Neues von unserem Vater
In einer Schwangerschaftsbibel steht, dass es jetzt, nach der viermonatigen Anpassungsphase des Organismus an die neuen Umstände, wieder aufwärts gehen soll. „Die Energie kommt zurück und man fühlt sich fast wie immer“. Laut derselben Bibel kannst du jetzt Geräusche außerhalb meines Körpers hören; bei einigen zuckst du sogar zusammen. Wenn ich heule, nehme ich an. Es tut mir leid, dass ich dein Zusammenzucken wieder ungewollt provoziere. Selbst die Glückshormone kann man überlisten.

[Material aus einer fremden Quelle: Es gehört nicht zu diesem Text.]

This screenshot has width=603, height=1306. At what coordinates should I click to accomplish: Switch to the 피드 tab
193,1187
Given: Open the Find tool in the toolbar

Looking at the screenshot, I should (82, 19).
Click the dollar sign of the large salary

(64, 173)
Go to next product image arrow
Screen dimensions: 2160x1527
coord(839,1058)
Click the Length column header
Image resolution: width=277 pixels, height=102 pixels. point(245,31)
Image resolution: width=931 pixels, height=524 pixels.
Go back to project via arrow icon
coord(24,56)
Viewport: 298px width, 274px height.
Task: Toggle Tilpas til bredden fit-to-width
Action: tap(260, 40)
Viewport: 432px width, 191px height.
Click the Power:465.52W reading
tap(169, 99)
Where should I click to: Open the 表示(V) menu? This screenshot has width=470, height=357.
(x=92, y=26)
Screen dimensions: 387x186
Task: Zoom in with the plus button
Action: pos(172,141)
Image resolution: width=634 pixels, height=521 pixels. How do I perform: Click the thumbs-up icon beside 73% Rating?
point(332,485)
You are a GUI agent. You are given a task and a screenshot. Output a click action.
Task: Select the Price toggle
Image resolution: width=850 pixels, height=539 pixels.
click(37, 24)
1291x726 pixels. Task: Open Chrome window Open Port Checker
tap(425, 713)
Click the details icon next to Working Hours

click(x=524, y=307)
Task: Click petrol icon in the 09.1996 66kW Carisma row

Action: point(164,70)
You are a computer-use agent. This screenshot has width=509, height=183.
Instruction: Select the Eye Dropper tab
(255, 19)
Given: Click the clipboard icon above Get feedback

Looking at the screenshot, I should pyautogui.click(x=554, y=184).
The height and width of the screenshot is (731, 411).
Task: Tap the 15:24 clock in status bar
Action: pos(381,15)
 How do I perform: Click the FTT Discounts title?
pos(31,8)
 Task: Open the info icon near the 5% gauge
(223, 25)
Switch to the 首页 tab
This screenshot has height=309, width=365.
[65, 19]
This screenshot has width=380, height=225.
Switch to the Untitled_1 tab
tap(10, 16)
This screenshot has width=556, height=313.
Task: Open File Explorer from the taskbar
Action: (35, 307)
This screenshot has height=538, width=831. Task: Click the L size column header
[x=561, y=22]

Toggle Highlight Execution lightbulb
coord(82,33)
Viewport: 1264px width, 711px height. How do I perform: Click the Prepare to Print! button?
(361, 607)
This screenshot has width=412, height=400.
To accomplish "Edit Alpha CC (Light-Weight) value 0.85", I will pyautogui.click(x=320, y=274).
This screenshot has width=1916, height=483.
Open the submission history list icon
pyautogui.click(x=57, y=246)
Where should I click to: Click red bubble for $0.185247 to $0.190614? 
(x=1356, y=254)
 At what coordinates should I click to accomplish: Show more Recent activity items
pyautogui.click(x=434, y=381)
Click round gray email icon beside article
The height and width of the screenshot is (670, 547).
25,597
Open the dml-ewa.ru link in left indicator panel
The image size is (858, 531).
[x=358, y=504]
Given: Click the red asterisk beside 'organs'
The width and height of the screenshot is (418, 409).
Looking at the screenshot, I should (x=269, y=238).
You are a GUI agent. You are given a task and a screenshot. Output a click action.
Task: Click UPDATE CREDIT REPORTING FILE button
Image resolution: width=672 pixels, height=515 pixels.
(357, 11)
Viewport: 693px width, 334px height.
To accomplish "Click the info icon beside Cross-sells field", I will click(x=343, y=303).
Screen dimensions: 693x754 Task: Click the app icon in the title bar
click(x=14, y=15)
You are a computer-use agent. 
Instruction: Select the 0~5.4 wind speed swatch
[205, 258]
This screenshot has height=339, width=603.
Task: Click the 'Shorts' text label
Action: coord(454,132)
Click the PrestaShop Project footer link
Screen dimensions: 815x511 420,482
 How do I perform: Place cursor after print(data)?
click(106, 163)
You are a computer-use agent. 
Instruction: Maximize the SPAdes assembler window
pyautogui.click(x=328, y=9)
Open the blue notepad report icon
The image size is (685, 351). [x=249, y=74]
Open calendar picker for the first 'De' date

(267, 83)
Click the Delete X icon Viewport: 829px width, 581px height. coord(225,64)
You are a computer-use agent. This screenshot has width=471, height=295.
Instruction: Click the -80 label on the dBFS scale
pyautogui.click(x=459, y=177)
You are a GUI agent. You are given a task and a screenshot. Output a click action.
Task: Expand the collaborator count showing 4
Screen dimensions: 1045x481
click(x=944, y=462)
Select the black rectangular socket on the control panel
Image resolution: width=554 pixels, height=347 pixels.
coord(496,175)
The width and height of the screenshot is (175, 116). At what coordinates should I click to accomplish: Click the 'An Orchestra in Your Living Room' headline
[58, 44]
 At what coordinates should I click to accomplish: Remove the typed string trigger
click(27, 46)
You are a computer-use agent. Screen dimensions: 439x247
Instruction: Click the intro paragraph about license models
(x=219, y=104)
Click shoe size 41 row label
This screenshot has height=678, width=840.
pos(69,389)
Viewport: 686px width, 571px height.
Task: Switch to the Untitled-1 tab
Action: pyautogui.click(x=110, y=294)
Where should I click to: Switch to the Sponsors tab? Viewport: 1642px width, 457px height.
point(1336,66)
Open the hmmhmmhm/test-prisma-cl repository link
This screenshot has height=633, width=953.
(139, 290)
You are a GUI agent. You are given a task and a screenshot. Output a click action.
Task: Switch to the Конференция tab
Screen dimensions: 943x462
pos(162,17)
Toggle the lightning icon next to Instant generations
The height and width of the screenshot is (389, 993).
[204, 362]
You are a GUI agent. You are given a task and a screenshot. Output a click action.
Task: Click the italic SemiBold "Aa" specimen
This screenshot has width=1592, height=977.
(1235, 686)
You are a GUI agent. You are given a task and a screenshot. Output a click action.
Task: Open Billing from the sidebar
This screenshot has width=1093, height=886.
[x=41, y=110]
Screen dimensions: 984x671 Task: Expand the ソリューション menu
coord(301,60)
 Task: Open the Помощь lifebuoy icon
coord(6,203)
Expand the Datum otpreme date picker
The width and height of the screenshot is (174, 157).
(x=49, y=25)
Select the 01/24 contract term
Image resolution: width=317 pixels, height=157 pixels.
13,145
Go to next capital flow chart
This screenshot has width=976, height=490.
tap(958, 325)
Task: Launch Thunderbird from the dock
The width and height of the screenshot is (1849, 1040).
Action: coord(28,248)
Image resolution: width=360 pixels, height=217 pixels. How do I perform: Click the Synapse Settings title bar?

Bist du jetzt wirklich schon ganz Ohr? Bei mir läuft im Hintergrund Klassik Radio. Ich mache es lauter. Kannst du wirklich hören, wie stark Vivaldis „Sommer“ ist? Schlägt auch dein Herz bei Kulminationen schneller als sonst? Denn dein Herz schlägt ja sowieso viel schneller als meines. Hörst du zu? Ich könnte für dich singen – ich habe es mein ganzes Leben gemacht. Nun jetzt kann ich es nicht mehr. Ich habe meine Gitarre nicht zur Hand genommen seit jener Winternacht, an der ich deinem Vater russische Lieder gesungen habe. Wir hatten einen Tannenbaum und Kerzen auf dem Tisch. Es war warm, wir waren glücklich. Damals war er verliebt und stolz auf mich und seine Augen strahlten vor Freude. Irgendwann werde ich wieder singen – nur für dich. Ich weiß, dass du ein dankbarer Zuhörer sein wirst. Und – versprochen – wenn du schreist, werde ich mir vorstellen, dass du für mich singst. Ob es funktioniert?
Wieder blättere ich an einer der umfangreichsten Broschüren für werdende Mütter „Rundum Schwangerschaft und Geburt“. Jetzt bin ich bei dem für mich bestimmten Teil „17-20 Schwangerschaftswoche“. Auf dem Bild zum Text ist ein kuschelndes junges Pärchen auf dem Sofa abgebildet. Im Text daneben ein Tipp: „Am schönsten mit Ihrem Partner zusammen“. Warum möchte man tatsächlich gerade während der Schwangerschaft so extrem kuscheln? Warum zum Teufel gerade jetzt, wenn es mir untersagt wird? Woher kommt dieses starke Bedürfnis, von ihm umarmt zu werden? Täglich, ständig. Passiert es gerade weil es untersagt wurde? Oder sind da wieder verdammte Hormone im Spiel, die mein schwangerer Körper derzeit massenhaft ausschüttet? Diese kleinen bösartigen Dinger, die eine Knutschkugel und ein Kuscheltierchen aus mir machen.
Ich habe mich neulich nochmal seit langer Zeit – und wohl zum letzten Mal in diesem Leben – vor deinem Vater erniedrigt. Ich habe ihn angerufen und ihn darum gebeten, einfach mal für eine Weile da, bei mir, zu bleiben, neben mir zu liegen, mich zu umarmen. Ich hatte keine Hintergedanken, wie es mir später vorgeworfen wurde. Ich kann schwören, dass ich dabei keine Küsse oder Sex gewollt hätte – nachdem allem was passiert ist. Ich bat ihn lediglich um ein paar Stunden menschlicher Nähe und Wärme. Dies wurde mir nicht bewilligt.
Er hat den Vorfall mit seiner Freundin ausdiskutiert und leitete ihre Verachtung an mich weiter. Mir wurde vorgeworfen, dass ich sie gar nicht respektiere, wenn ich mit solchen Wünschen ankomme.
Ich hatte das Gefühl, in einer verglasten Aufzugkabine zwischen zwei Hochhäusern aufgehängt zu sein. Und von allen Seiten trommelt kräftig der Regen gegen ihre Scheiben.